Data provided Start Marker

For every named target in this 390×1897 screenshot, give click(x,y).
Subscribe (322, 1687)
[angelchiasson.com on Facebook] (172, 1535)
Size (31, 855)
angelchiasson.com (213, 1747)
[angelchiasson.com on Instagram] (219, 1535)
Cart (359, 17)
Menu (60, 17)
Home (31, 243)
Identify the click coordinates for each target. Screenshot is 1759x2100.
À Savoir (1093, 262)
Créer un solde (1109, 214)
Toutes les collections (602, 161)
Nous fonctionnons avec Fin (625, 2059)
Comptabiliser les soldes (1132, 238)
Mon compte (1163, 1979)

Data provided End Marker

■ Directions for this task
Repeat the data word for word.

■ Exercise response
For every named target in this 390×1897 screenshot, give click(x,y).
Subscribe (322, 1687)
[angelchiasson.com on Facebook] (172, 1535)
Size (31, 855)
angelchiasson.com (213, 1747)
[angelchiasson.com on Instagram] (219, 1535)
Cart (359, 17)
Menu (60, 17)
Home (31, 243)
Identify the click coordinates for each target. Screenshot is 1759x2100.
À Savoir (1093, 262)
Créer un solde (1109, 214)
Toutes les collections (602, 161)
Nous fonctionnons avec Fin (625, 2059)
Comptabiliser les soldes (1132, 238)
Mon compte (1163, 1979)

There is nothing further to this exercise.